気がつくと僕は記憶を失い沖縄のジャングルを逃げ惑っていた。なぜ自分はここにいるのか、なぜ逃げるのか。記憶はなぜ失われたのか?孤独に苛まされる僕にギンジという名前を与えてくれたジェイク。ギンジとしてジェイクを頼りながら日々を生き抜くうちに徐々に蘇る僕の記憶。なぜ僕は記憶を失うまでに至ったのか。記憶と共に浮かび上がる虐待、家庭崩壊、ニート、ワーキングプアという過酷な現実。社会に搾取され漂流をよぎなくされた現代の若者である僕の姿を通じ、強烈に格差社会、搾取社会という現実を突き付ける。朝日新聞連載を単行本化。
(桐野夏生)1951年金沢市生まれ。成蹊大学卒業。『顔に降りかかる雨』 で江戸川乱歩賞、『OUT』 で日本推理作家協会賞、『柔らかな頬』 で直木賞、『グロテスク』 で泉鏡花文学賞、『残虐記』 で柴田錬三郎賞、『魂萌え!』 で婦人公論文芸賞、『東京島』 で谷崎潤一郎賞を受賞。 また 『OUT』 で日本人初のエドガー賞候補となる。
久々に☆5の小説。冒頭記憶喪失で
『ぼく』 ギンジの物語がスタートするところからもう目が離せない。本当に夢なのではと思わせるほど恐ろしく迫ってくるジャングルの暗闇、そこから命からがら逃れ、自身の記憶喪失に気付き通りすがりで知り合ったジェイクに仮の名をもらうギンジ。ギンジはそこからまさに生きるために、歩き始める。

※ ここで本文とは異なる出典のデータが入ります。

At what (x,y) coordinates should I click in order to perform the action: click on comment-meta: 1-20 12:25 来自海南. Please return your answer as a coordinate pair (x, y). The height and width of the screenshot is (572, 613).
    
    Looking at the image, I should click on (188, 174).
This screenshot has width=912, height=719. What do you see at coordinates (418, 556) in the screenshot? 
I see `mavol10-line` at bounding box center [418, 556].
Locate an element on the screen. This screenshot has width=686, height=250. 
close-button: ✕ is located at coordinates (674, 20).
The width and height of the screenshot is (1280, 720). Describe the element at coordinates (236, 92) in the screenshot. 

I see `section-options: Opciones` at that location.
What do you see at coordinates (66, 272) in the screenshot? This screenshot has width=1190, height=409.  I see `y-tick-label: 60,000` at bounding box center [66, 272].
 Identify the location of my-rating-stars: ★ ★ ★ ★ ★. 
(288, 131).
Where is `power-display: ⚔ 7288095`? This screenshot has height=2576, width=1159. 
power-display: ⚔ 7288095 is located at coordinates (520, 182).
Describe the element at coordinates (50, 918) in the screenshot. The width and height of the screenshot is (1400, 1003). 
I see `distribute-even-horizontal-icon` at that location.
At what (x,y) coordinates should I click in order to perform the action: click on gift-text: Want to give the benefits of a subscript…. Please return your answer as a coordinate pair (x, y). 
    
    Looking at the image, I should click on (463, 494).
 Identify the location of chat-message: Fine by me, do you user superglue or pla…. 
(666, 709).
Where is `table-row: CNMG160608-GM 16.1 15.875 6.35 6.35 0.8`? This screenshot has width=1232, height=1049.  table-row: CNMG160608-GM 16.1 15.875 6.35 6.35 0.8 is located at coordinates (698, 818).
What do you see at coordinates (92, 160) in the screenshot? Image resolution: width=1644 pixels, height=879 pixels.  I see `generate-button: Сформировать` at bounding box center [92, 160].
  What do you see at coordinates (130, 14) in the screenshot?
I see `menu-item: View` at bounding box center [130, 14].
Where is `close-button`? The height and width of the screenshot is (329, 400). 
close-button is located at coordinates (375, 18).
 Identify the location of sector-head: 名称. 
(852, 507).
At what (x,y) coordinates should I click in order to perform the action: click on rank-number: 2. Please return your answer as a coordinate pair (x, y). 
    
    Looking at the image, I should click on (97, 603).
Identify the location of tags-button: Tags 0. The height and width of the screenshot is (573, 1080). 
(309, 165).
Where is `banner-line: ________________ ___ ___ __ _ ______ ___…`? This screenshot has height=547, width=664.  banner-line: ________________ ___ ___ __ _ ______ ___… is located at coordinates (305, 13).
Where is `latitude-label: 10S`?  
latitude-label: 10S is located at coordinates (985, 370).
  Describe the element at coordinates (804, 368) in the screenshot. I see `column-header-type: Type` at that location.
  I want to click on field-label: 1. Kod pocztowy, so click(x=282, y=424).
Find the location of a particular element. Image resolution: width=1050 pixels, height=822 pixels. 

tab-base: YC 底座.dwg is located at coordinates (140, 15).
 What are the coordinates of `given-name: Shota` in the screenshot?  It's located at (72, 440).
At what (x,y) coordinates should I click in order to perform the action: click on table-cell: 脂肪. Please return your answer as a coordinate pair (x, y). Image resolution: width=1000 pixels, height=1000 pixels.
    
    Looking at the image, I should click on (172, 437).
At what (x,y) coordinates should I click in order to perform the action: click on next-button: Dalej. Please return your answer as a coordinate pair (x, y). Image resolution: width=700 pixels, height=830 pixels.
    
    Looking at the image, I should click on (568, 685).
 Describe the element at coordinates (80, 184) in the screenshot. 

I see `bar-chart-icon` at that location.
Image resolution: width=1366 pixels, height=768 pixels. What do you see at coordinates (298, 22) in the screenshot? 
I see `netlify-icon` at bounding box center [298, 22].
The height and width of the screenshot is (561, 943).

家庭環境もそれまで歩んできた道のりも正反対のギンジとジェイクの章が交互に繰り返される構成も素晴らしい。主人公がギンジだけならばここまでの説得力がない。
テーマは家庭内暴力による家庭崩壊、日雇い労働、学歴社会、派遣という名の請負労働、資本家による搾取、裏社会の仕組み、定住しない若者たち、外国へ逃避する外こもりの若者たち、そして選挙に熱狂する若い世代など盛りだくさん、現代社会の闇の部分をこれだけ盛り込んでストーリー展開のできる桐野氏の技量はやはりさすがとしか言いようがない。その
『世間という荒波』 の中に生きながらなおお互いの存在を求めあうギンジとジェイクの友情が、まぶしい。
いつも感じるのですが、桐野氏の描写はとても気配りが効いていて、安易に社会現象をなぞっただけの他の小説とは全くデキが違います。今回は特に家庭崩壊の章(デストロイ)には鬼気迫るものがありました。必読。